Texto para leitura →
• • • •

Festal 2019: Cultivo da oralidade africana: um presente do Coletivo Heteaçã a Alagoas


Cultivo da oralidade africana: um presente do Coletivo Heteaçã a Alagoas

Tessitura: Thiago Sampaio*

O espetáculo “Filhos do céu e os corações de tambor”, apresentado no dia 28/09, no Bar do Titio (Garça Torta), compondo a programação do Festal 2019, é tramado entre histórias, cantos e batidas ligadas à oralidade de tradição africana. Nesse contexto, aqueles que tem coração de tambor, que dão ritmo à aventura humana na terra, se deparam com a força, ora impiedosa, ora generosa dos Filhos do Céu. 

O ser humano que há séculos insiste em se ver um outro totalmente distinto do que ele chama Natureza é revelado nos seus instintos mais primitivos. Entre medos, amor, raiva, tristeza e alegrias, os personagens das histórias contadas nos falam dos desejos, do orgulho, da coragem e das contradições inerentes a quaisquer relações humanas, seja de tempos longícuos ou das que nos envolvem atualmente.




A narrativa é uma luta entre o desejo de lembrar e o medo de esquecer, de não ser esquecido. Celebrar essa prática é cultivar o campo de memórias que dá sentido e alimenta a existência das sociedades humanas. As diversas culturas africanas sabem disso e o fazem com excelência, talvez mais do que qualquer outro povo, pois num cenário onde a miséria e o sofrimento é condição em grande parte do seu território, os contos, cantos e danças, enfim, sua arte ajuda o povo a não perder de vista sua riqueza, sua força e sua relevância diante do mundo e, especialmente, do Brasil.

• • • •

Trecho da fonte →

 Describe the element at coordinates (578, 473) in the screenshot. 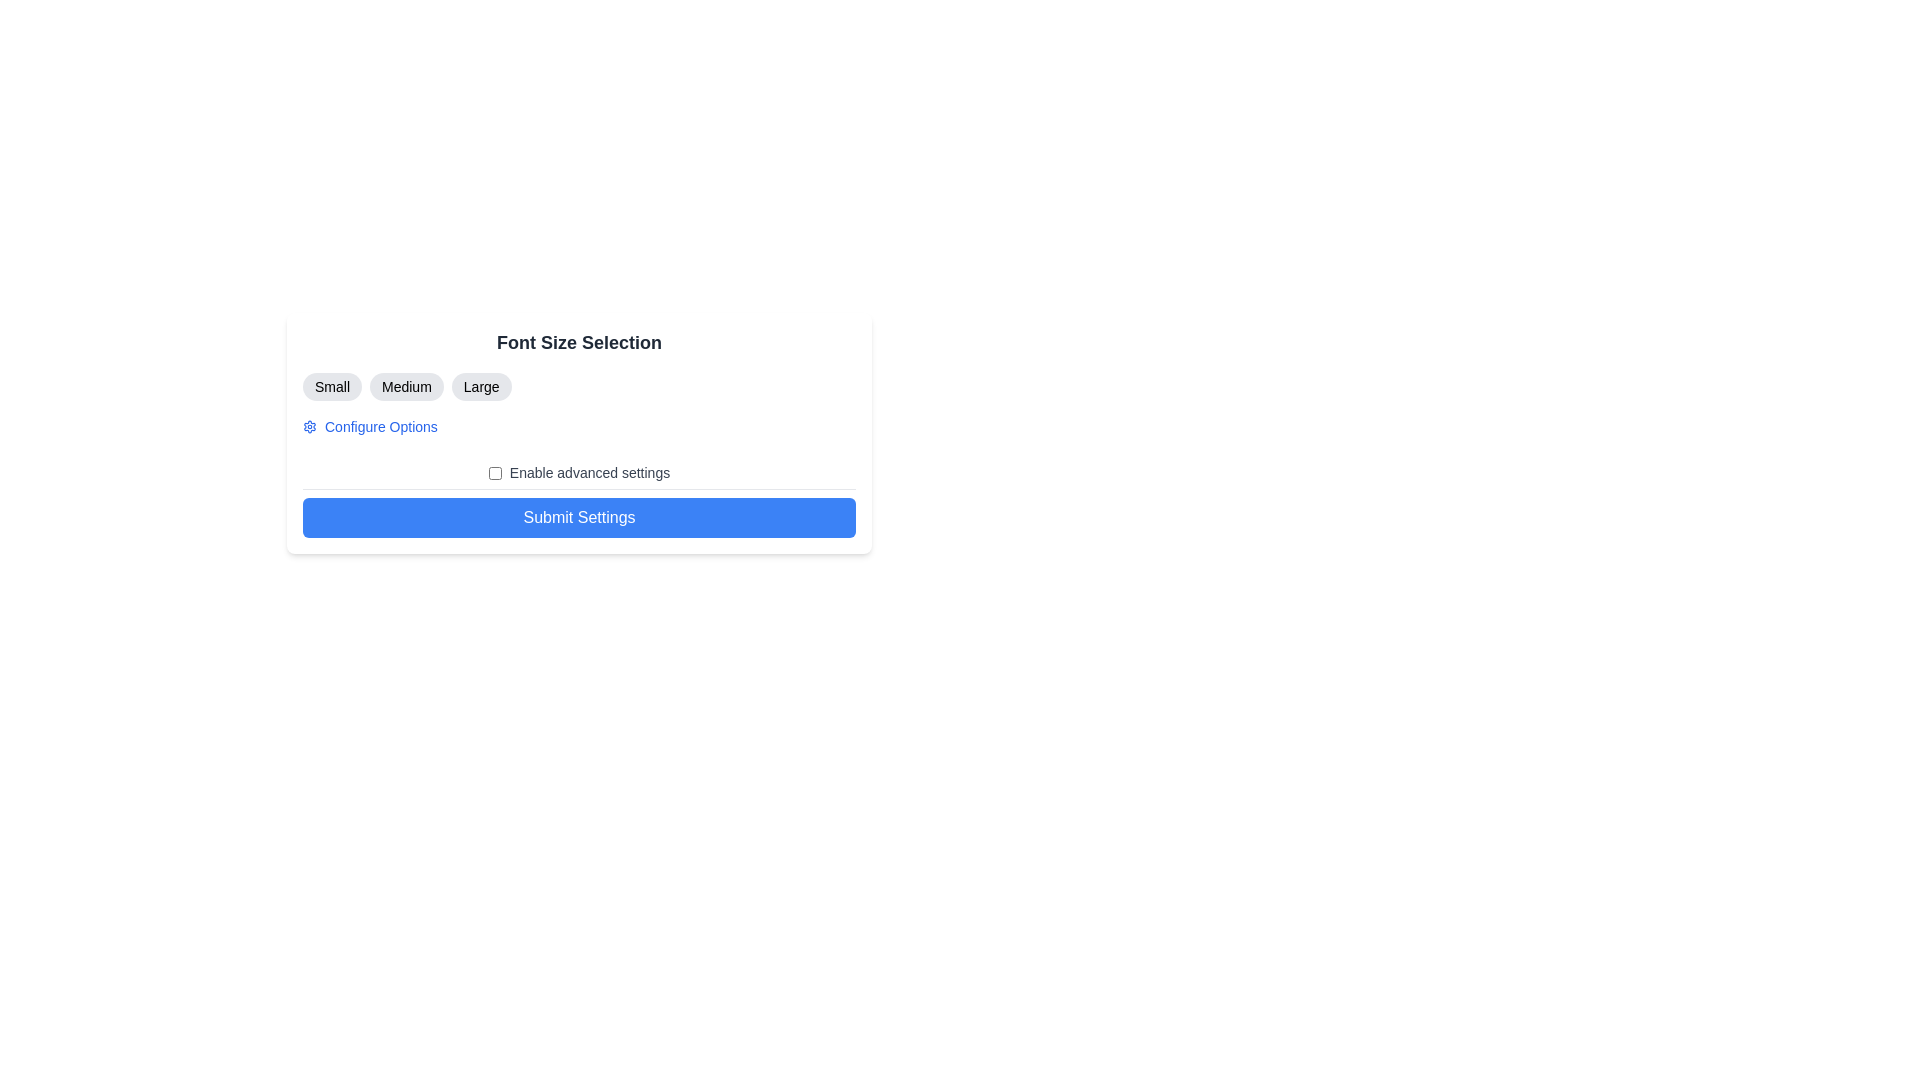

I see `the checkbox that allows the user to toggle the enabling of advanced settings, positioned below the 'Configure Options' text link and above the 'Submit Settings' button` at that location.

• • • •

Partes do exercício →
1 – Segundo o texto, onde foi apresentado o espetáculo "Filhos do céu e os corações de tambor"?
2 – Repita do texto, sem mudar nada, o trecho que vai de "O ser humano" até "nos envolvem atualmente.".
Responda usando só o texto, sem recorrer ao material.

Respostas do exercício →
1 – No Bar do Titio, em Garça Torta.

2 –
O ser humano que há séculos insiste em se ver um outro totalmente distinto do que ele chama Natureza é revelado nos seus instintos mais primitivos. Entre medos, amor, raiva, tristeza e alegrias, os personagens das histórias contadas nos falam dos desejos, do orgulho, da coragem e das contradições inerentes a quaisquer relações humanas, seja de tempos longícuos ou das que nos envolvem atualmente.